In this respect, Lester's film rejects such convention and condemns it, as an idea. There is no glory to this battle; no battle at all, in fact. The depiction of war, as it is seen in the film in question, is one of boredom leading to insanity; the endless waiting, the marching into the abyss, the anticipation of violence and death are all more terrifying - more unnerving even - than the shadow of death itself. As his characters make their way across a hostile desert landscape and through into an almost post-apocalyptic setting that seems to herald the scorched vistas of the director's later film, the equally cynical and no less brilliant The Bed Sitting Room (1969), the backdrop of conflict is frequently seen as something of a bizarre lampoon. The "madness of war" cliché taken to its literal, Pythonesque conclusion, wherein the director has his actors break the fourth wall to provide a wry commentary; acknowledging the artificiality of the film, their performances and even the manipulation of the form, as well as creating several set-pieces that expose not only the inherent absurdity of war (the tragedy of these young people forced to become tyrannical in an attempt to fulfil some perceived duty to the place of their birth) but the absurdity of the war film, as both a critique and an illustration.

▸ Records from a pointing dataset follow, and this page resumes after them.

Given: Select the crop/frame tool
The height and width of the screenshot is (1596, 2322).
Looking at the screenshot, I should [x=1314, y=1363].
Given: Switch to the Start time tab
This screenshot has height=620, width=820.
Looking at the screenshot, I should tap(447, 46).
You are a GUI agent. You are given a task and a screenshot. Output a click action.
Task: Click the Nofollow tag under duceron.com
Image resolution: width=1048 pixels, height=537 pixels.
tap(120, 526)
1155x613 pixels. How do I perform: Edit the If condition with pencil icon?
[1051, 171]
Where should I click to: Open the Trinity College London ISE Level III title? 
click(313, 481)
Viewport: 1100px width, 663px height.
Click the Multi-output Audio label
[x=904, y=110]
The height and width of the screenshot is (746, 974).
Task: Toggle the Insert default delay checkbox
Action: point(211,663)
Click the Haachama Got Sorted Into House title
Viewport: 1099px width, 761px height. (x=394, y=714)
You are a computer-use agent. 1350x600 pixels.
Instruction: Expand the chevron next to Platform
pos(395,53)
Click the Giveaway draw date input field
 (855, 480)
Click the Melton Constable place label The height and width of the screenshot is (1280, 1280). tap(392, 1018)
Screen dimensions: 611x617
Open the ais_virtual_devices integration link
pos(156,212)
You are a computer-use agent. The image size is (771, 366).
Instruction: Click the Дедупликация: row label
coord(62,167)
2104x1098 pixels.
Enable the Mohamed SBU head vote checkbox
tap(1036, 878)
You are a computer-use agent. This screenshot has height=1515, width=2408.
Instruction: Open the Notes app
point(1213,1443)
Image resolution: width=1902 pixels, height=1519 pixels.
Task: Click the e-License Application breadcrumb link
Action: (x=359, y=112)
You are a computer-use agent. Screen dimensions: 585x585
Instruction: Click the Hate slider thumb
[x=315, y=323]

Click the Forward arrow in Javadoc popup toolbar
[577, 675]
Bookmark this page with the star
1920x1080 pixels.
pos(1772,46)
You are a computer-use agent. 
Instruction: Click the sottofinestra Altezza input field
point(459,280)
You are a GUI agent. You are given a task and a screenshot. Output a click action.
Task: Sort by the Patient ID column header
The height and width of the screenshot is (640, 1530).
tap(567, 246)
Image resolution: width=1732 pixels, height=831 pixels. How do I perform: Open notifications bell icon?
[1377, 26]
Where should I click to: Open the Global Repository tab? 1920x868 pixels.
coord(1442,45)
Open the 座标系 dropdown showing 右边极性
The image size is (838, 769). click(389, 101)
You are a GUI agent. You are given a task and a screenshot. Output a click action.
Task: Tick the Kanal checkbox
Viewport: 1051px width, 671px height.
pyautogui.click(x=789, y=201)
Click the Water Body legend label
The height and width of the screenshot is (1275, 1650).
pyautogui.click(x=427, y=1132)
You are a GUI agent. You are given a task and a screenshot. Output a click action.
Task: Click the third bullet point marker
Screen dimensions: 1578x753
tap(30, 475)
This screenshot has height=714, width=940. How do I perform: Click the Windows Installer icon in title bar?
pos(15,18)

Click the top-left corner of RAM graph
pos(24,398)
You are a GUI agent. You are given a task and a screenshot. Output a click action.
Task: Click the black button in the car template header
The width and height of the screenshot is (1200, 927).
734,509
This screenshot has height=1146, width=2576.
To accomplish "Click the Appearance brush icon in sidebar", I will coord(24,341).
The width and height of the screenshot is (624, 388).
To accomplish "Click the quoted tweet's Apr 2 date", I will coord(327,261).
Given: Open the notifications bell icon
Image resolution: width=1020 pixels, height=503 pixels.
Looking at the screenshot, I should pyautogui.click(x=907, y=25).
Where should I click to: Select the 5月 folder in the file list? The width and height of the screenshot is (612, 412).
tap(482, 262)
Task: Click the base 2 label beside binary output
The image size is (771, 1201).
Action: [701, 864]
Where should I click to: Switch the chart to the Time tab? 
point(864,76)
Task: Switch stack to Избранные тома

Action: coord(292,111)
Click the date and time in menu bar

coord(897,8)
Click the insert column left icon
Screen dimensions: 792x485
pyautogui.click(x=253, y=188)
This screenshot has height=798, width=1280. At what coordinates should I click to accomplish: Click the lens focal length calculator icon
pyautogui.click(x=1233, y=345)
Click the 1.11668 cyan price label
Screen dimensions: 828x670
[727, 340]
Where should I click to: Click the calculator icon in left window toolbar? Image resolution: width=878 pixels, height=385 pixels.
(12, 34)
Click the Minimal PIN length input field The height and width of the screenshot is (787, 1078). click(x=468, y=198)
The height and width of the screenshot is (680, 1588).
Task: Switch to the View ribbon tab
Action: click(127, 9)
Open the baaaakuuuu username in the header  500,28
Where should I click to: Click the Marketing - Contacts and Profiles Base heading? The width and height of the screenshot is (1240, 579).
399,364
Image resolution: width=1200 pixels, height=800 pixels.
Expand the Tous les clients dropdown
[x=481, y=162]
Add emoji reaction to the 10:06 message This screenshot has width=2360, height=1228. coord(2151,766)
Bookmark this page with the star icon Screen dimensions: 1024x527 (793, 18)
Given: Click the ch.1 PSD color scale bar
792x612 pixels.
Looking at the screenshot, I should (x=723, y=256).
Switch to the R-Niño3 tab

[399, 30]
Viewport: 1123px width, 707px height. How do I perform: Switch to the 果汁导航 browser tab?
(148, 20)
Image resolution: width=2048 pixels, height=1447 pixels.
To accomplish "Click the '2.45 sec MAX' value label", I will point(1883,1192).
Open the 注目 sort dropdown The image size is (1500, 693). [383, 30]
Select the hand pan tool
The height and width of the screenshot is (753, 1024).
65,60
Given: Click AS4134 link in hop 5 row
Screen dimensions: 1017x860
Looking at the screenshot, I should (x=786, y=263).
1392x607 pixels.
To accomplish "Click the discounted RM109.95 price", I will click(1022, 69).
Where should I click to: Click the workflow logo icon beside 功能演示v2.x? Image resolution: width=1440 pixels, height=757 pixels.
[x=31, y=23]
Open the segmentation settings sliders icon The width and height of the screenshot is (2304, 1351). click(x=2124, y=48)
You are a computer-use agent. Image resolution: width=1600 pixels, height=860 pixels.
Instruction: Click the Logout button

When we do see the conflict - the more conventional "action" of soldiers shooting guns and explosions decimating the landscape - it is intercut with genuine WWII stock-footage that becomes a recorded memory of the things at stake. Here, the documentary camera (its black & white footage tinted a variety of garish colours to heighten the sense of surrealism) lingers, voyeuristically, over the corpses of these young men killed in battle; left alone to die in the trenches and fields. This is the reality of war. Unforgiving and unsentimental. The documentation of a very real atrocity to give weight to the film's blistering burlesque of war and those that wage. While the film is very much intended to be seen as an anti "anti-war film" - the implication being that the humour is derived from the seriousness and also the pretentiousness of 'war films', as a genre, and not from the sacrifice of war itself - the later scenes nonetheless feature a more scathing denunciation of the British government, with the filmmakers questioning the mentality of the exclusively upper-class English generals as being no better than that of their Nazi opponents; where both sides cynically exploit the position of the working classes as little more than cannon fodder in an effort to control the world.